[v3] kunit: run test suites only after module initialization completes

Message ID 20231206150729.54604-1-marpagan@redhat.com
State New
Headers
Series [v3] kunit: run test suites only after module initialization completes |

Commit Message

Marco Pagani Dec. 6, 2023, 3:07 p.m. UTC
  Commit 2810c1e99867 ("kunit: Fix wild-memory-access bug in
kunit_free_suite_set()") fixed a wild-memory-access bug that could have
happened during the loading phase of test suites built and executed as
loadable modules. However, it also introduced a problematic side effect
that causes test suites modules to crash when they attempt to register
fake devices.

When a module is loaded, it traverses the MODULE_STATE_UNFORMED and
MODULE_STATE_COMING states before reaching the normal operating state
MODULE_STATE_LIVE. Finally, when the module is removed, it moves to
MODULE_STATE_GOING before being released. However, if the loading
function load_module() fails between complete_formation() and
do_init_module(), the module goes directly from MODULE_STATE_COMING to
MODULE_STATE_GOING without passing through MODULE_STATE_LIVE.
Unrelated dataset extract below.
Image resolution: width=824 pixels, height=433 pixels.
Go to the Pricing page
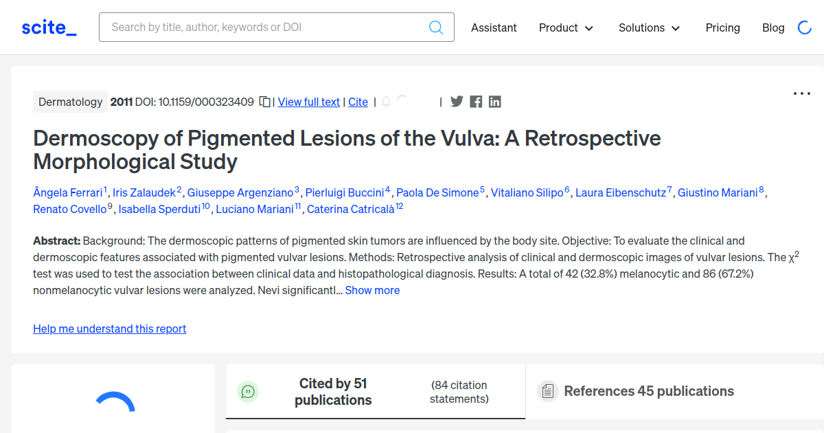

This behavior was causing kunit_module_exit() to be called without
having first executed kunit_module_init(). Since kunit_module_exit() is
responsible for freeing the memory allocated by kunit_module_init()
through kunit_filter_suites(), this behavior was resulting in a
wild-memory-access bug.

Commit 2810c1e99867 ("kunit: Fix wild-memory-access bug in
kunit_free_suite_set()") fixed this issue by running the tests when the
module is still in MODULE_STATE_COMING. However, modules in that state
are not fully initialized, lacking sysfs kobjects. Therefore, if a test
module attempts to register a fake device, it will inevitably crash.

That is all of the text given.